Lavinas (1996) e Castro (1989) estão entre o grupo de autoras brasileiras que discordam do enquadramento de feminização da pobreza para justificar políticas de redução da pobreza focalizadas em mulheres chefes de família. Para Castro (1989), que analisa a participação das mulheres chefes no mercado de trabalho - cujos dados são comparados com os referentes às esposas e às filhas bem como com aqueles dos homens chefes, esposos e filhos -, conclui: as famílias monoparentais chefiadas por homens ou por mulheres sofrem igualmente os efeitos da pobreza, elas indicam que há outros constrangimentos relacionados à classe e à raça/etnia centrais na questão da pobreza e de baixos níveis de renda. Lefaucher (1988 apud Sorj e Fontes, 2008) também argumenta que não se deve explicar o fenômeno de pauperização das famílias pelo único efeito da monoparentalidade, e propõe que idade, etnia, tempo de duração da conjugalidade, entre outros fatores, também influenciam as condições de vida das famílias monoparentais.
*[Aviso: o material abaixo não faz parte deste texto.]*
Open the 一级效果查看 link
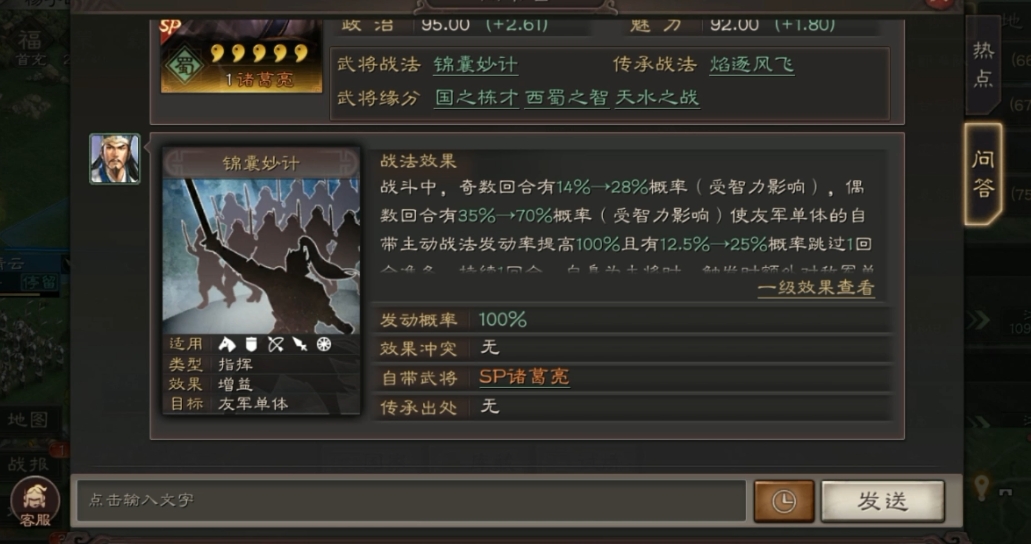Viewport: 1031px width, 544px height. [816, 288]
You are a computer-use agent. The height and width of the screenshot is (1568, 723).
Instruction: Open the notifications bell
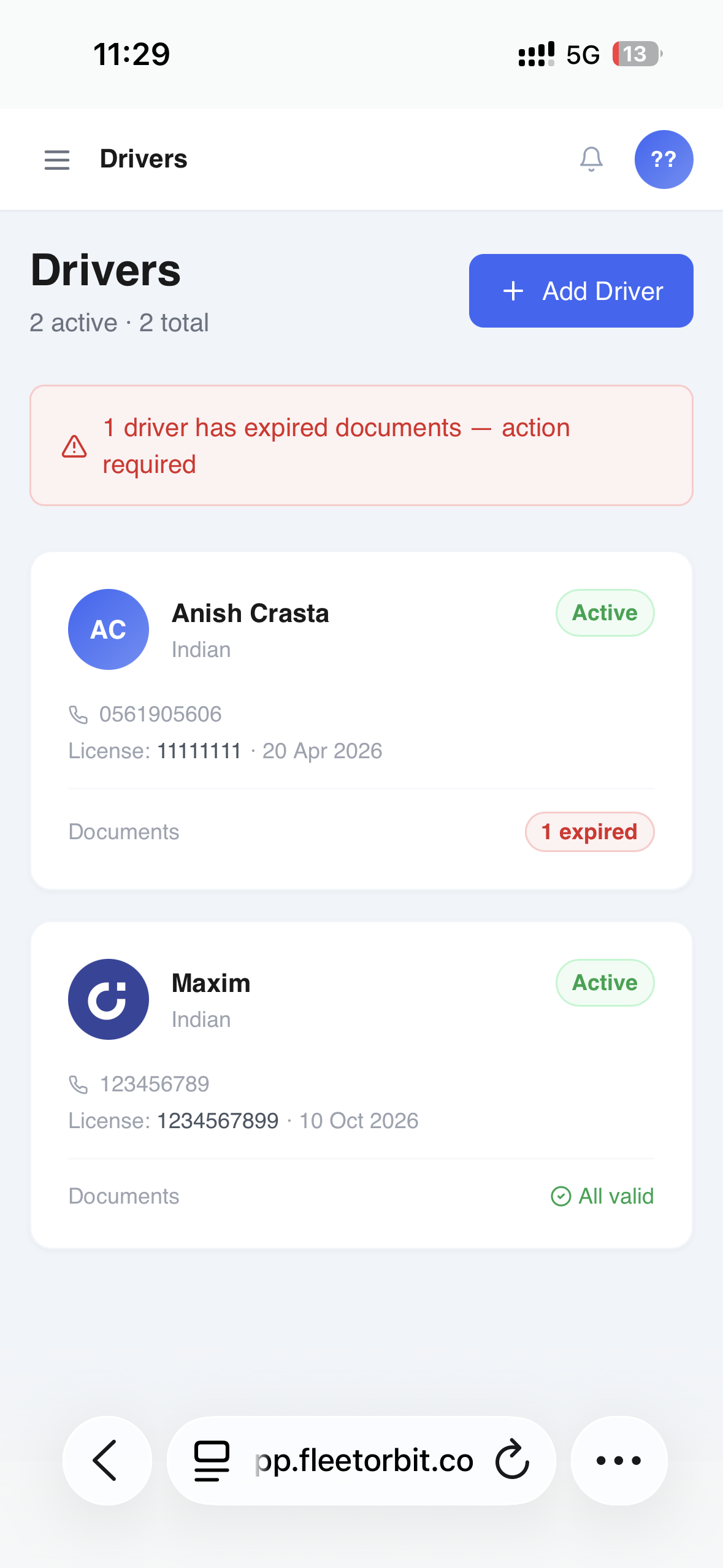tap(591, 159)
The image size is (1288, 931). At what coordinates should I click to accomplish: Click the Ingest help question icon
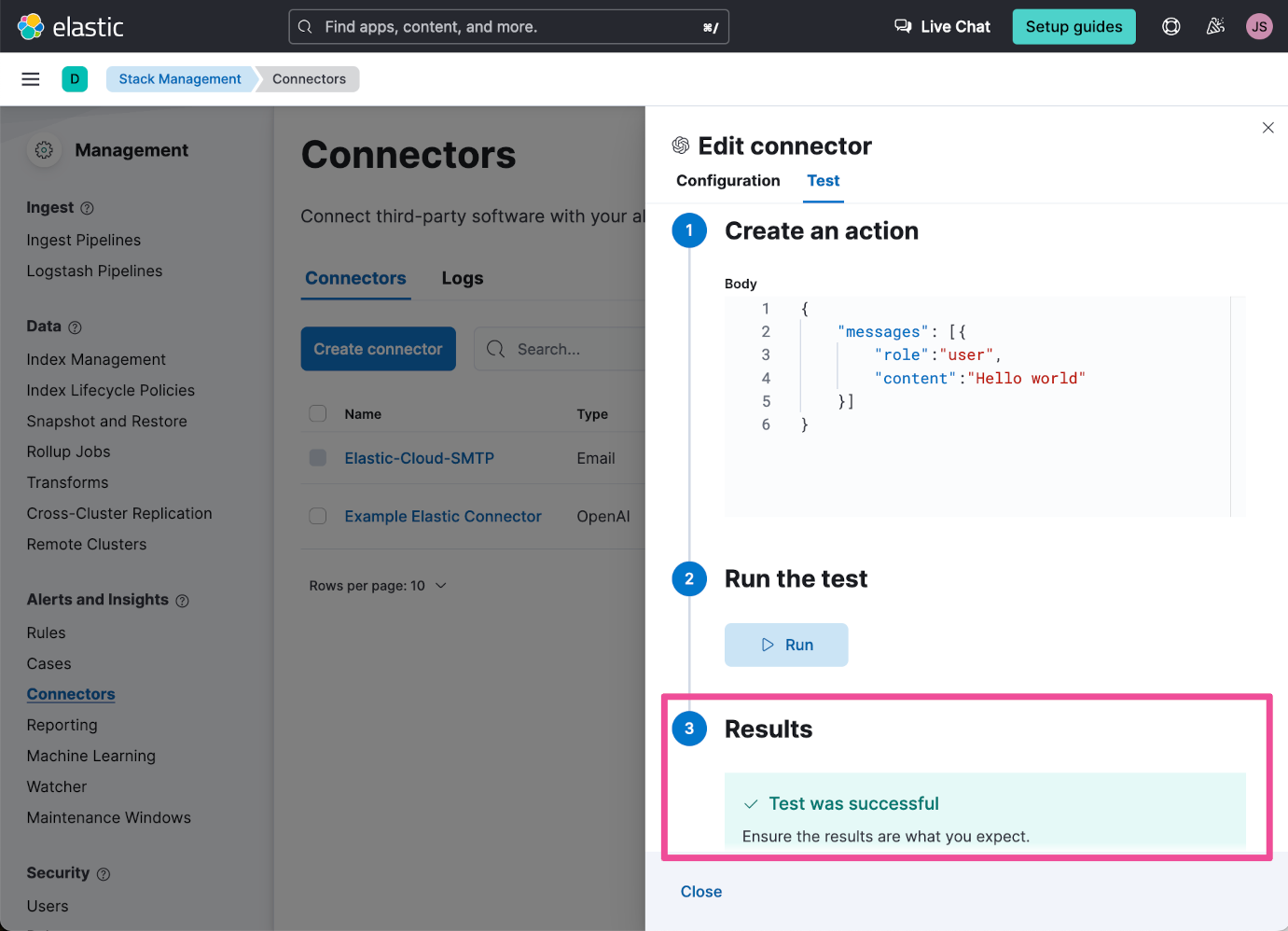(88, 208)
Dentre os(as) autores(as) que atribuem a outros fatores a pobreza das famílias monoparentais, Medeiros e Costa (2006 apud Sorj e Fontes, 2008), a partir da comparação de oito países da América Latina, concluíram que a quantidade de filhos está mais associada aos níveis de pobreza das famílias do que propriamente o arranjo familiar.

Lavinas (1996), a partir da análise dos dados da PNAD de 1990, percebe uma ampliação do desnível de renda entre as mulheres e afirma que numericamente a pobreza feminina não tem maior expressão que a masculina (Novellino, 2004:6). Em estudo posterior, Lavinas e Nicoll (2006) analisando comparativamente os dados da PNAD, de 2001 a 2004, e seguindo a metodologia de desagregar as fontes de renda das famílias - concluem que os ganhos das mulheres pobres (dividem os extratos de renda por quintil) no mercado de trabalho se constituem a principal fonte de acesso à renda e

estão direta e proporcionalmente relacionados à autonomia destas em termos de tempo. Convém reproduzir a conclusão dos autores a fim de desfazer estereótipos da imagem da 'mulher pobre' que já em 2004 estavam bastante modificados:

a) a quase supressão dos diferenciais de gênero no tocante à renda do trabalho nos decis inferiores da distribuição de renda indica que, apesar da ausência de políticas públicas conseqüentes, houve esforços extraordinários por parte das mulheres pobres para melhorar seu desempenho no mercado de trabalho. Isso se deu em âmbito exclusivamente privado.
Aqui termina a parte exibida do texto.